Anxiety, Depression and Coronary Artery Disease among Patients Undergoing Angiography in Ghaem Hospital, Mashhad, Iran ()
1. Introduction
Coronary artery disease (CAD) is a major problem globally and it is more hazardous for men than for women. The statistic mortality shows that 34% men and 28% women die because of this problem. CAD has a number of risk determinants, such as lifestyle, psychological factors, environment [1] [2] , age, emotional status, and smoking [3] . CAD is the end-point of a chronic and progressive condition that leads to heart failure and death [4] [5] .

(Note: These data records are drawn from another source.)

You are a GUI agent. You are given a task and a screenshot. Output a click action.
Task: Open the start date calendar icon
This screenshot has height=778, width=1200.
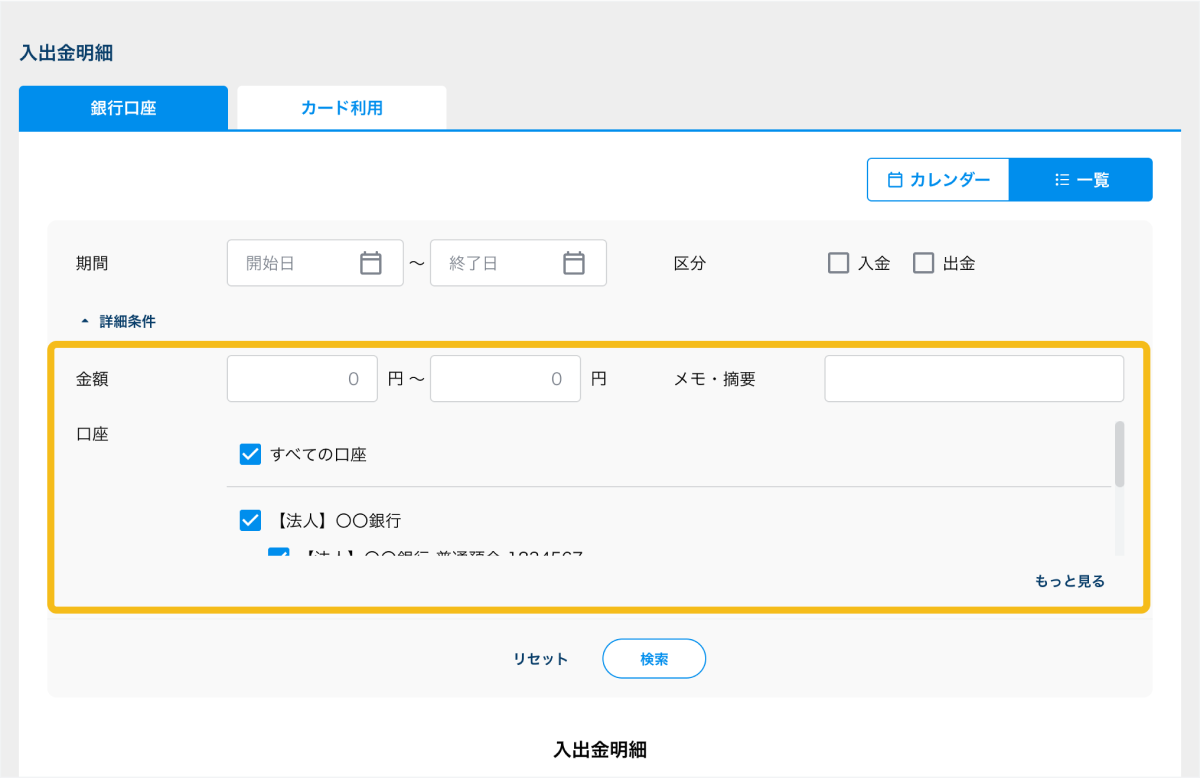(x=371, y=263)
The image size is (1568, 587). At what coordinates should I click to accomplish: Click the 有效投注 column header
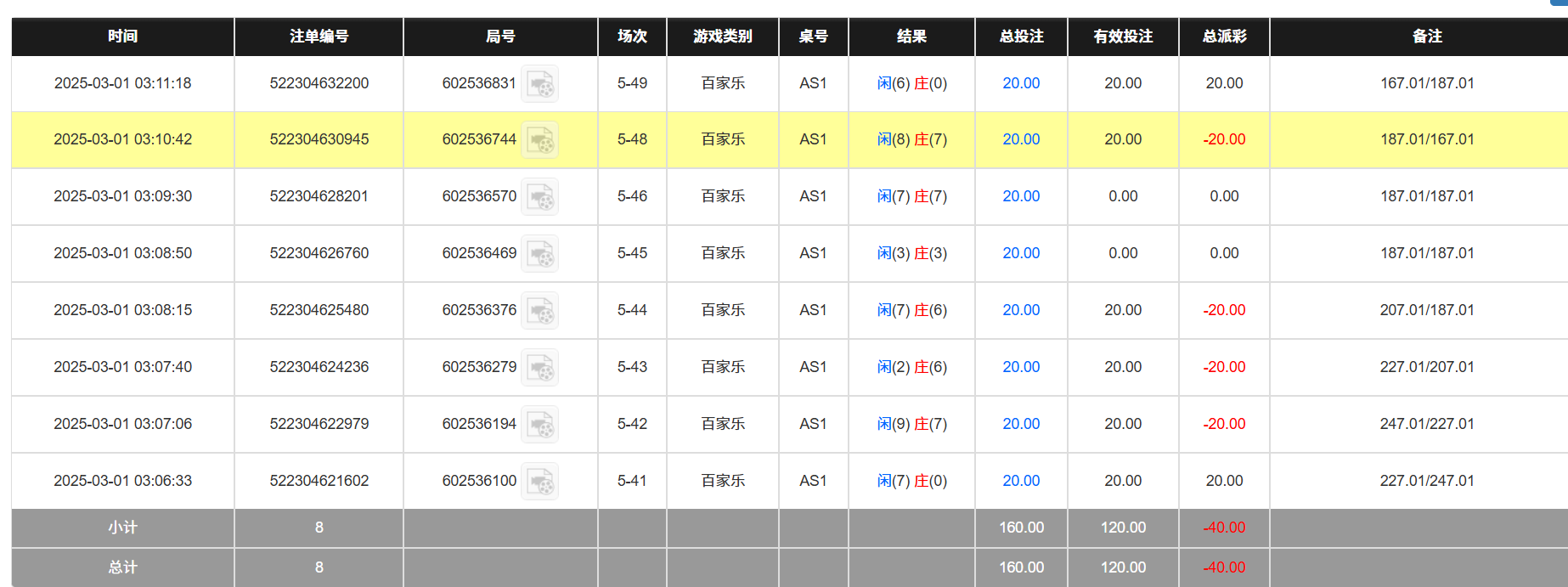pos(1123,37)
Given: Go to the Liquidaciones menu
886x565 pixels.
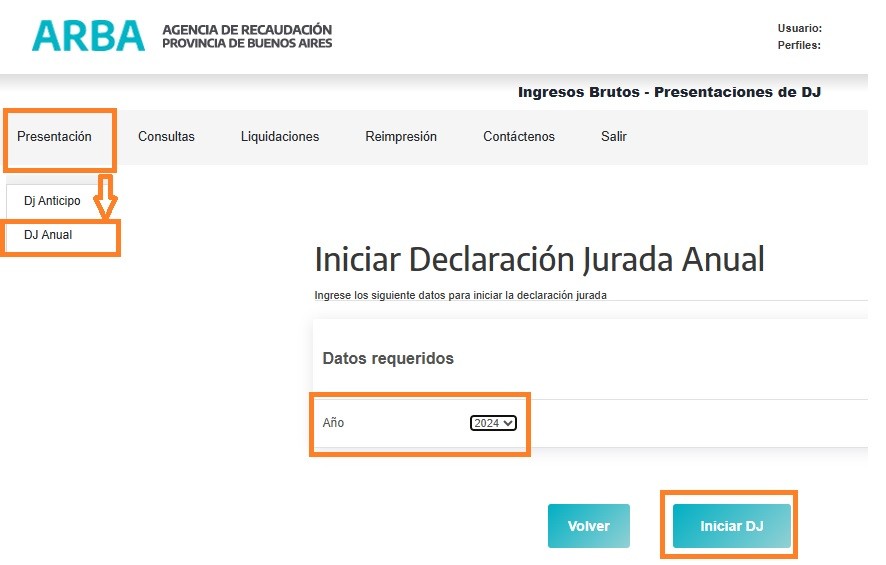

Depression and anxiety are also common disorders within all populations [3] , but few studies have paid attention to the influences of depression and anxiety on physical health [6] . Anxiety sensitivity (AS) is different for each person since the symptoms concerning fear are associated with anxiety arousal, and anxiety has negative somatic signs and to a larger extent affects those who are psychologically vulnerable, such as those with depression and depressive symptoms [7] . Studies show that women have a higher prevalence of these symptoms than men [3] .
We know that there is an association between depression and physical health and it is thought to be an important risk factor for heart diseases [8] , and mood state has been identified as a determinant of quality of life in those who have coronary disease [9] . One out of every five patients with coronary patients has depression symptoms [6] [10] [11] . CAD reduces the life quality of the patient, for example, performance of life activities, ability to use medication and diet therapies [10] . The degree of depression and anxiety is associated with a greater decline in physical functioning of patient with heart failure [6] . Depression and anxiety appear to be highly overlapping with each other and they cause an increased risk more than 80% of CVD following when adjusted for CAD risk factors [12] , but we should know that depression and coronary heart diseases are reversible, and coronary heart diseases may lead to depression [13] .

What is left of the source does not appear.